I believe there is an even greater pressure to “like every patient” in cancer care than in general practice, as in this case, as exemplified by the reactions of your colleagues to your frustrated admission.
Ultimately, I clarified something with my partners: “I did not say anything about having cancer being ‘her fault’—I said I did not like her.”
With that, I realized that even with our white coats on, we possess our feelings, likes, dislikes, and personalities. Medicine requires us to do what is in the best interests of our patients, to “do no harm.” It does not compel us, however, to “like” everyone we treat. As a result, I experienced something interesting—almost liberating. I found that subsequent discussions and encounters with this patient became easier and that I was able to listen to her questions and answer them without getting defensive.
I realized that when I stopped trying to make her like me, I was able to take care of her. The pressure of wanting to be “liked” faded. It dawned on me that I was working so hard to make her like me (and vice versa), that it was affecting my ability to care for her. Once I admitted to myself that it was okay to not like a patient, I was able to do what she wanted me to do—to be her doctor.

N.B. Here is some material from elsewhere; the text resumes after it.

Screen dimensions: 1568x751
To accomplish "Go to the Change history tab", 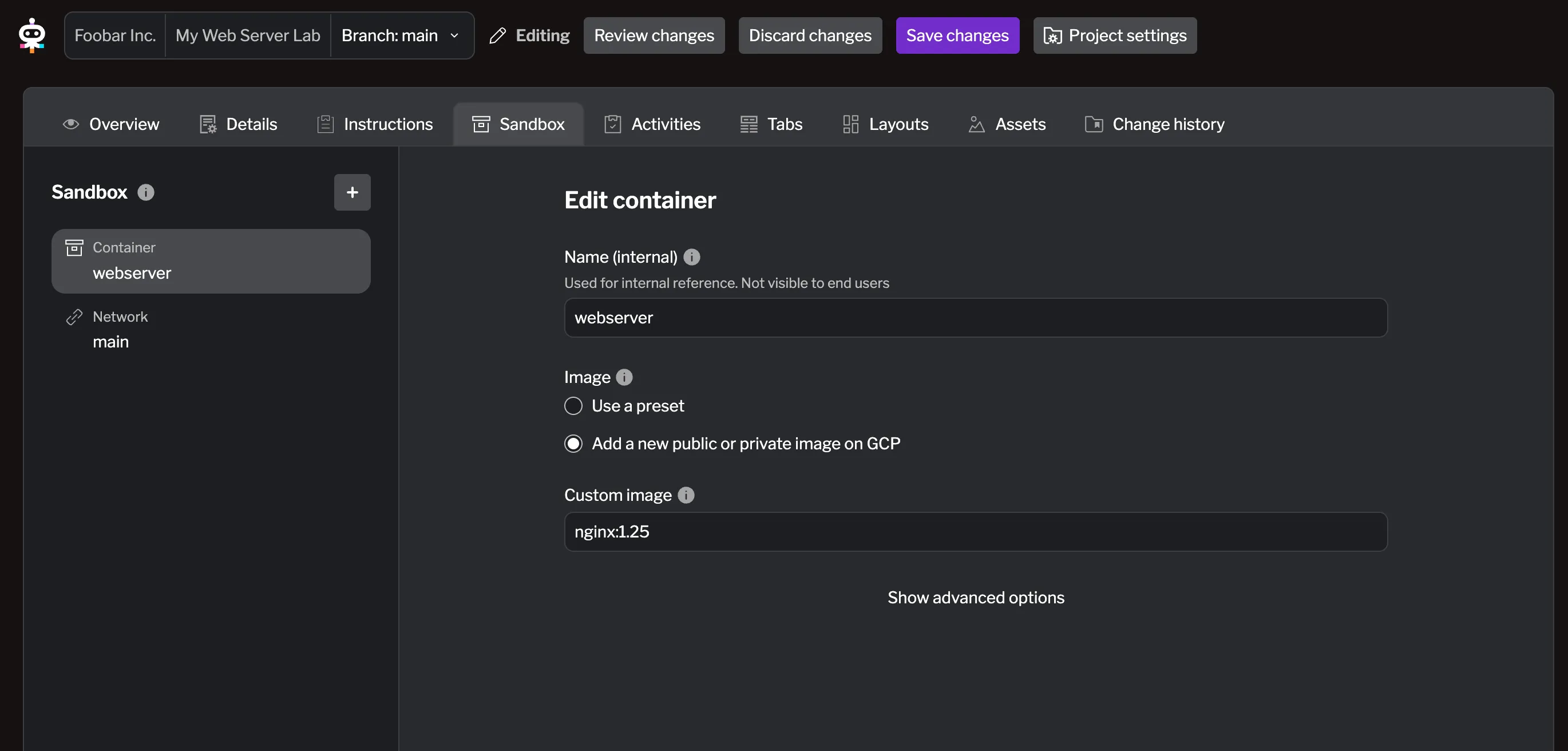I will point(1154,124).
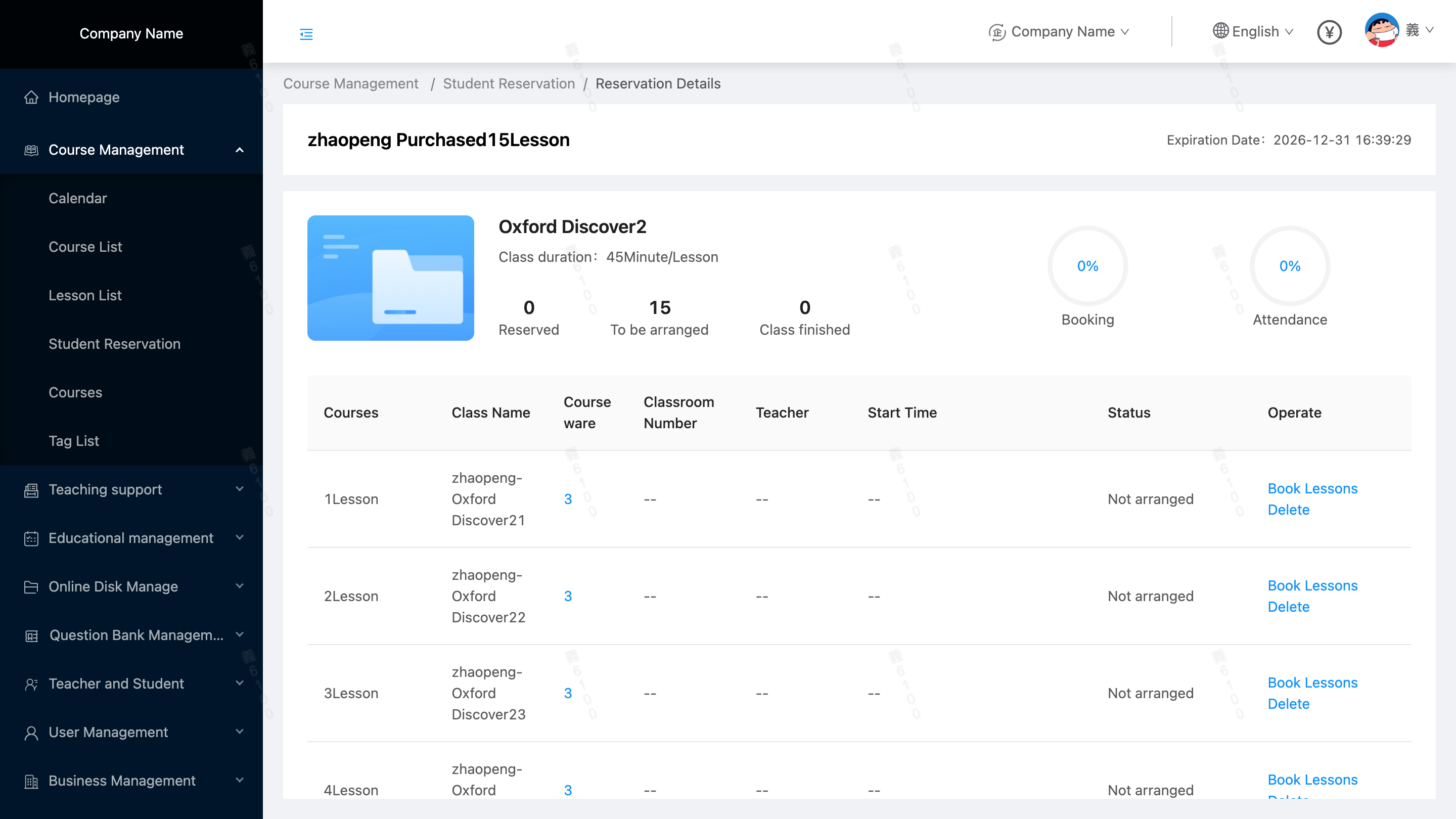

At the end of the day, doctors are not a deity—omnipresent and omniscient. We are people—we are fallible, prone to our prejudices and our preferences, insecurities, and biases. I have learned that to become a good doctor, one must be honest with one’s self and exert introspection in order to become self aware; to admit that maybe the difficult patient is perceived as difficult not because of who or what she says, but rather the pressures we put on ourselves to “like” everyone we treat.